● **Provided records**
────────────────
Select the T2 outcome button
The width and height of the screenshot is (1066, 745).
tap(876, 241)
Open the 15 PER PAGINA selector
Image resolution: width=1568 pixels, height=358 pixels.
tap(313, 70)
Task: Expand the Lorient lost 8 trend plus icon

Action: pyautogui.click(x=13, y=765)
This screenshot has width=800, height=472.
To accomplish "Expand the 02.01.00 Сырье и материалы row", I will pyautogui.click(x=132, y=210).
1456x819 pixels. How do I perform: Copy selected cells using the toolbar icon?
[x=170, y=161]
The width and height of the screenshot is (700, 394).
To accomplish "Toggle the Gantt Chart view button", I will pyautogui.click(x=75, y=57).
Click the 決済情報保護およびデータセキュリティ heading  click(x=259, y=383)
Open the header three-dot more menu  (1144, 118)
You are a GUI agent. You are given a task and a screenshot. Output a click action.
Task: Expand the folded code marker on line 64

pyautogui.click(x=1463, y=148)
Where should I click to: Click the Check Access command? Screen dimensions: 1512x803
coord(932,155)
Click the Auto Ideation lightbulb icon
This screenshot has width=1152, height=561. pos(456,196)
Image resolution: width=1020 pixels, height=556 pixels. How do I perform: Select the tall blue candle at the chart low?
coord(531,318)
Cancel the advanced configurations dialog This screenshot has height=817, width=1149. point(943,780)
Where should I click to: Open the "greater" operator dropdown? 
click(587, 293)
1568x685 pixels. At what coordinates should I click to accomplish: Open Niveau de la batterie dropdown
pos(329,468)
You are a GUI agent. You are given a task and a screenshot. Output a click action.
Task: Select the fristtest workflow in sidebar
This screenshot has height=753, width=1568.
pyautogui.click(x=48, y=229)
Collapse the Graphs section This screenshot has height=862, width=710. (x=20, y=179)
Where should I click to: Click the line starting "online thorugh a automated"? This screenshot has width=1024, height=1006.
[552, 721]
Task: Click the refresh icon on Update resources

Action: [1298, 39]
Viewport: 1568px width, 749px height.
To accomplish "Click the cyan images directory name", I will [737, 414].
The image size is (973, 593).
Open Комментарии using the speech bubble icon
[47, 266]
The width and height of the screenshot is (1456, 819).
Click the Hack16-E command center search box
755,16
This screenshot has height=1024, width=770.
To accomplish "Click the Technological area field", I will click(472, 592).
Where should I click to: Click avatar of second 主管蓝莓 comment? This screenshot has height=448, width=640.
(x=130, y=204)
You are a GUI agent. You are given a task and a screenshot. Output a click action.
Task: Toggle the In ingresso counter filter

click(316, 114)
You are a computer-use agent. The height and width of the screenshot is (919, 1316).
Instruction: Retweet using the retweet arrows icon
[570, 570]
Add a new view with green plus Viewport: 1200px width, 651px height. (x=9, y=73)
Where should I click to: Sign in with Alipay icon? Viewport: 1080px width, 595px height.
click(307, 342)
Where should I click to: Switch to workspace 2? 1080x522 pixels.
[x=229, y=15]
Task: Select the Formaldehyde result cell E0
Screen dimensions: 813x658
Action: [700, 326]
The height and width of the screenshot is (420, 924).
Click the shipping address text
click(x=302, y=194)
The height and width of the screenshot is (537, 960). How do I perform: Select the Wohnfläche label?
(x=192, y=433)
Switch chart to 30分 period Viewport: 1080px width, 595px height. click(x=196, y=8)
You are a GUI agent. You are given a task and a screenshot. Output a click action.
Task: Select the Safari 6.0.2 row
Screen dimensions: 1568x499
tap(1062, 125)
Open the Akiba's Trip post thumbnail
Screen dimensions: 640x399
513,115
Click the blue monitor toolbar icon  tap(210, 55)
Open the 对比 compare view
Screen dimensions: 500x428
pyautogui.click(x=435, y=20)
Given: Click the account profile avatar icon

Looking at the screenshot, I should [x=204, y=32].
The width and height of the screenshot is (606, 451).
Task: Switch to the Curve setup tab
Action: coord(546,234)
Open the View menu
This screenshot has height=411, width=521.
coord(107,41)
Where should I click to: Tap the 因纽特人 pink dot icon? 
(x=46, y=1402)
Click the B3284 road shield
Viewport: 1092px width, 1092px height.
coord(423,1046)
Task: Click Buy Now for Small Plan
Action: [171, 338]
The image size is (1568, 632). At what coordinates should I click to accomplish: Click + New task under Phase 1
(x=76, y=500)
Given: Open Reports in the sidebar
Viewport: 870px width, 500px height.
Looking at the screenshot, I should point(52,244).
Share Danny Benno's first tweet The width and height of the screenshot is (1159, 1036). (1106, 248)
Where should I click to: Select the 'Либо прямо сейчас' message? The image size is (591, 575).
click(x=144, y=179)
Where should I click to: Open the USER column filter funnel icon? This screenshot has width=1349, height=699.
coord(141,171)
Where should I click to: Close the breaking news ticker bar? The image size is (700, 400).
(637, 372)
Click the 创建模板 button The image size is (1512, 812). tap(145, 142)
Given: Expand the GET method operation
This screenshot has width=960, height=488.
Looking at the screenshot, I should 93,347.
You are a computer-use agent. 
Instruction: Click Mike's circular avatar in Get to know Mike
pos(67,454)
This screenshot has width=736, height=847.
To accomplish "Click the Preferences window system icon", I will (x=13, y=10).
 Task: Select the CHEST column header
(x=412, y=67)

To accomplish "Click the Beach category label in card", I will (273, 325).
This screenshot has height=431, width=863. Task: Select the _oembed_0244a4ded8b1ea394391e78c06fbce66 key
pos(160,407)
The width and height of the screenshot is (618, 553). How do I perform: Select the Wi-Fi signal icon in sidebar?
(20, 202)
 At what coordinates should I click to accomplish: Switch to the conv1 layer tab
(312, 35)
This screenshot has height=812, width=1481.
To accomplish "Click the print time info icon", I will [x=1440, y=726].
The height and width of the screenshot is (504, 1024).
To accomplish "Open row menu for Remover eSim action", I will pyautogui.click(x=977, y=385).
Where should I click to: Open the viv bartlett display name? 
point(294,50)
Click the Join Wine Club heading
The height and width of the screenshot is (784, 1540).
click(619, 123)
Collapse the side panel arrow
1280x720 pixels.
────────────────
● **Required work**
Please give an exact restatement of only the lines from the beginning of the material above to the line with "This screenshot has width=800, height=472.", inclusive.

● **Solution to the exercise**
Select the T2 outcome button
The width and height of the screenshot is (1066, 745).
tap(876, 241)
Open the 15 PER PAGINA selector
Image resolution: width=1568 pixels, height=358 pixels.
tap(313, 70)
Task: Expand the Lorient lost 8 trend plus icon

Action: pyautogui.click(x=13, y=765)
This screenshot has width=800, height=472.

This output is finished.